The world’s leading publication for data science, AI, and ML professionals.

V-Net, U-Net’s big brother in Image Segmentation

Welcome to this guide about the V-Net, the cousin of the well known U-Net, for 3D images segmentations. You will know it inside out!

Welcome to an exciting journey through the world of deep learning architectures! You may already be familiar with U-Net, a game-changer in computer vision that has significantly reshaped the landscape of image segmentation.

Today, let’s turn the spotlight onto U-Net’s big brother, the V-Net.

Published by researchers Fausto Milletari, Nassir Navab, and Seyed-Ahmad Ahmadi, the paper "VNet: Fully Convolutional Neural Networks for Volumetric Medical Image Segmentation" introduced a breakthrough methodology for 3D image analysis.

This article will take you on a tour of this groundbreaking paper, shedding light on its unique contributions and architectural advancements. Whether you’re a seasoned data scientist, a budding AI enthusiast, or just someone interested in the latest tech trends, there’s something here for you!

A short reminder about U-Net

Before diving into the heart of V-Net, let’s take a moment to appreciate its architectural inspiration – U-Net. Don’t worry if this is your first introduction to U-Net; I’ve got you covered with a quick and easy tutorial on the U-Net architecture. It’s so concise that you’ll grasp the concept in no more than five minutes!

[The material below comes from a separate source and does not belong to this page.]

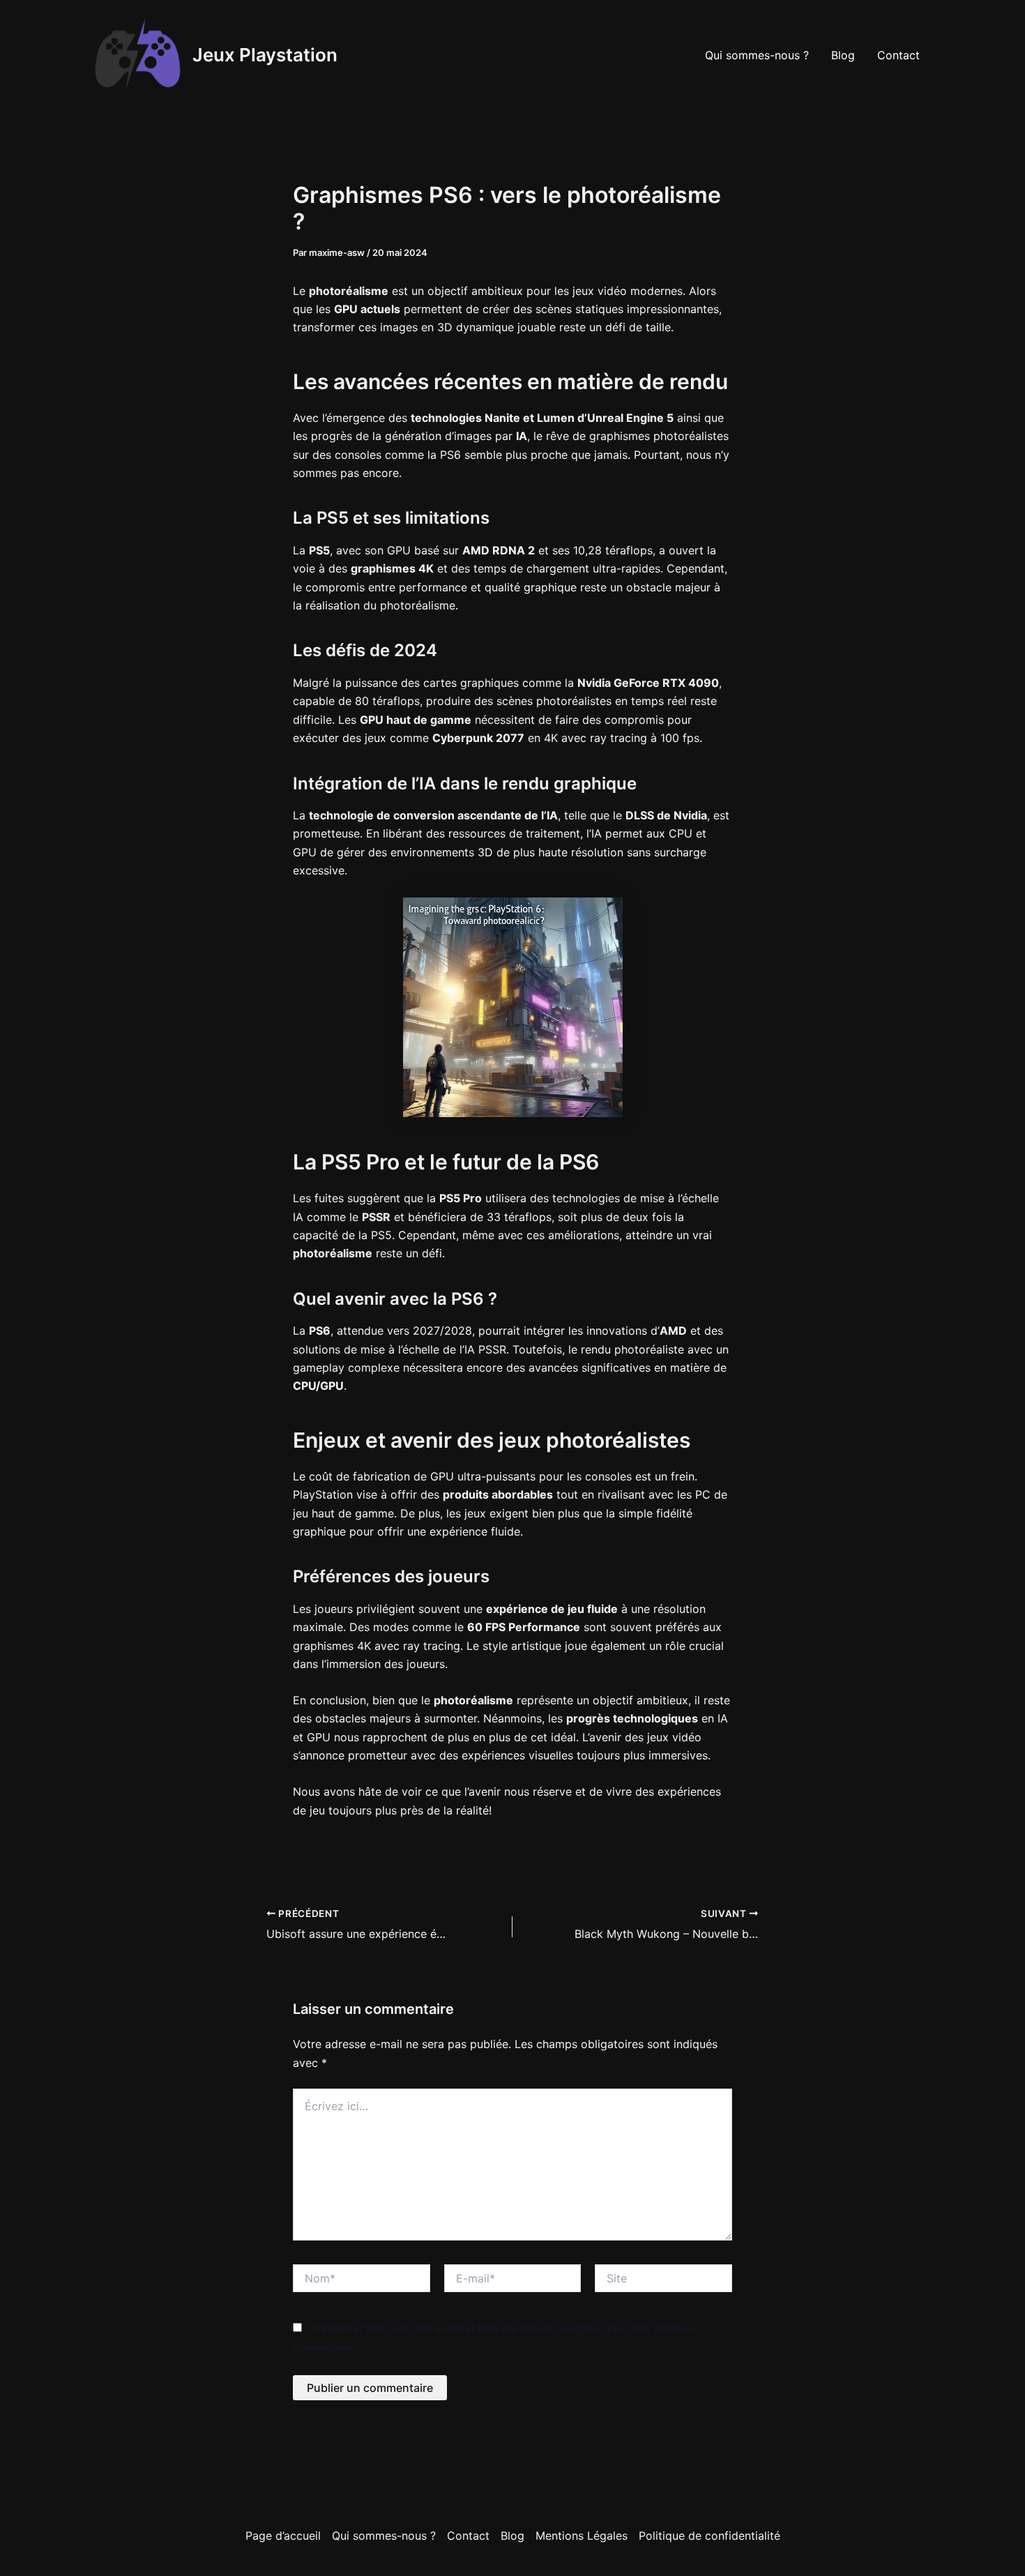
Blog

Here’s a brief overview of U-Net for a refresher:

U Net Architecture, from U Net article
U Net Architecture, from U Net article

U-Net is famed for its symmetrical structure, taking the form of a ‘U’. This architecture is composed of two distinct pathways:

  1. Contracting Pathway (Left): Here, we progressively decrease the resolution of the image while increasing the number of filters.
  2. Expanding Pathway (Right): This pathway acts as the mirror image of the contracting pathway. We gradually decrease the number of filters while increase the resolution until it aligns with the original image size.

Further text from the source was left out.